Usually, my “caregiving” blogs relate to caring for an ill or demented loved one. However, two recent experiences made me realize we are all hurting more than usual. The constant drumbeat of wars and their victims, of a paralyzed and hostile Congress, of a cut-throat election year looming ahead, create a miasma of general unease.
We all need a bit of caregiving.
And sometimes that unease is not general, but specific. Despite reports of economic improvement (inflation reduced and recession avoided, growing number of jobs, steady or lowering interest rates), people simply aren’t feeling it.
When I went to a nationally known pharmacy chain store to get my Covid vaccination for this year, the pharmacist spoke from his heart as we sat hidden behind the privacy screen. With no prodding from me, he told how corporate lays off pharmacists and asks those still on the job to work 10 hour shifts. A fellow pharmacist offered to come in and work a few hours on his day off to help his fellow professionals. On top of that, someone in management canceled his planned March vacation!
I write “professionals” for a reason. Does this chain think pharmacy technicians can replace pharmacists? If so, I’m switching pharmacies.
I sympathized with the guy because I noticed companies exploiting the challenging Covid years by raising prices and compromising quality through staffing cuts or replacing skilled professionals with technicians. (Would it be too much to expect a human being to answer the phone rather than a recording?) When I said as much, he gave me a fist bump and said, “Thanks for listening.” He sounded so grateful! How sad.

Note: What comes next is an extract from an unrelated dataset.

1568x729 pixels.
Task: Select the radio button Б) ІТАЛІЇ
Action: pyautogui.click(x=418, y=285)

A few weeks later, while checking into a hotel, the twenty-something desk clerk asked if I was a writer when I gave him my email address. When I said I was, he told me how much he wanted to write, but felt there were barriers in his way. I encouraged him to follow his dream and shared some resources available for writers and their craft. We talked for quite a while and then he said, “Thanks for listening.” He sounded so pathetically grateful.

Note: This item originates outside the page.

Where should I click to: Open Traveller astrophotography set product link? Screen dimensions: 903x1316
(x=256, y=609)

When both those young men thanked me for listening, I could hear sadness paired with relief in their voices. They needed to share their angst, and rightly so. The world today is more unfeeling and hostile than even a few years ago. It’s far more difficult now to navigate the life challenges my generation sailed through.
I valued the opportunity to “mother” them by covering their wounds with the salve if just listening.
There is great healing power in that.